Thursday, 13 May 2010

Twattenborough – Pole to Pole - via Crakow

Once again, the latest and the greatest in scandal-mongering hot gossip from Anarchy Central’s 24/7 Truth & Rumour Mill – with dispatches hand forged and crafted into bespoke satire to tempt the palates of all budding nihilists and career revolutionaries who carry the immortal bloodline of the rebel sons of Belial.

Sir David Twattenborough has realised a life-long ambition and reached the North Pole on a re-routed Virgin Trains excursion from London to Edinburgh – via Spitzbergen - due line works being undertaken by operator Rattle Track to clear atmospheric-borne volcanic dust from the rails deposited by the erupting Mount Whatafuckup in Iceland.
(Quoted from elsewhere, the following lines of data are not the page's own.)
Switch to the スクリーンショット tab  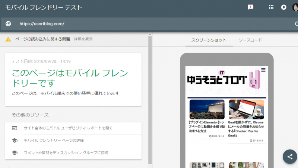(209, 40)
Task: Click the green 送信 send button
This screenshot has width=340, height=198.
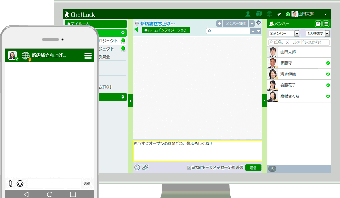Action: (x=253, y=168)

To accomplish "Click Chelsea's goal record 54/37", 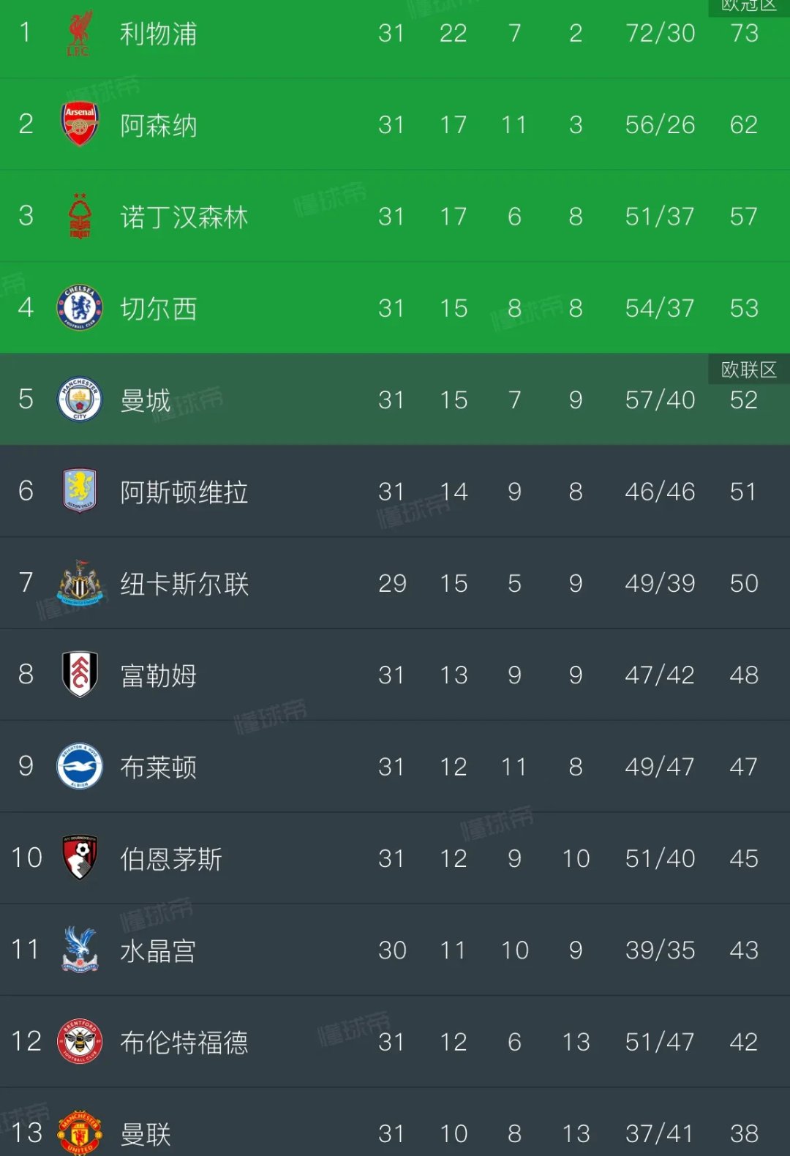I will pyautogui.click(x=658, y=308).
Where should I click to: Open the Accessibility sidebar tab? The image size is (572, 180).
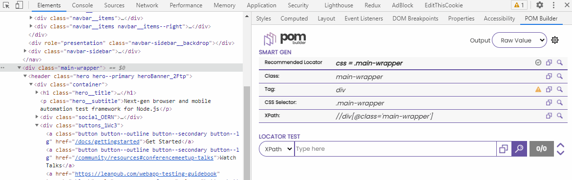tap(499, 19)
The 126-year old naturalist broadcaster is filming in the Arctic Circle for Flooded Planet, a Scaremonger Channel series due to air sometime in the distant future when the current ‘Maunder Minimum’ mini-Ice Age has frozen the bollocks off everything with a pair, and global warming actually gets round to ‘melting’ something.

Sir David also visited the South Pole for the series last year and shook hands with entire flocks of curious penguins, announced it was a "huge privilege" to reach both Poles and find no-one there – especially not a bunch of ‘Polish Poles’ as half of Cracow was now living in his neighbourhood back in the UK.

According to Sir David, no-one can get a job with the local council or at the Pestco supermarket anymore unless they are Eastern European – or an Albanian pikey - and prepared to work for loyalty discount vouchers and a mixed bucket of poached carp and roast swan per week.

Fellattia van der Gammer, the official spokeswoman for the Scaremonger Channel, told reporters from the gutter press that the seventy-five part series is the "ultimate in polar expeditions to the last areas of great wilderness on the planet – the North and South Poles - and not the DEFRA-devastated farmlands of Britain.

Speaking while munching on ‘Big Flipper’ seal burgers at a McD’s Chew n Spew fast food outlet in the Nogson Archipelago, 25 miles from the North Pole, Sir David, chatting with an Eskimo reporter from the Igloo Gazette, opined philosophically that "It’s quite astonishing really. The Poles - North and South - look very similar – both covered in ice and snow and as cold as all buggery. Really, it makes you wonder just when this global warming things actually going to start.”

“However when you visit them within a few months of one another, as I just have, then you start to realise how profoundly different they are as the South one has lots of penguins to play with and the North one has these cuddly white bears that eat our cameramen.”

Twattenborough, going off on one of his regular tangents, related that a century ago that nobody had ever set foot on the Poles but times had changed and now we had Poles setting foot and squatting – and stealing our jobs – from one end of Britain to the other.

"Really, a hundred years ago the North and South Poles were just about the most inaccessible places on Earth – just like the UK is at the moment with the grounding of all air flights due the Icelandic volcano ash cloud."

Have you ever visited the North Pole? How about the one down south? How about a ‘Pole’ dancing bar – with genuine Warsaw tottie showing it all off?

* Carbon Credit Cap & Trade Exchange scam declaration: No glaciers, large or small icicles, tundra, moose, walrus, seal or penguin were damaged or harmed while posting this message. However, a large number of snowflakes were temporarily inconvenienced.

Allergy warning: This article was written in a nut-infested area and may contain traces of lunacy - or Arctic squirrel.

Thought for the day: If a polar bear shits all over what’s left of the icecap will it make a bugger of Sir David's programme?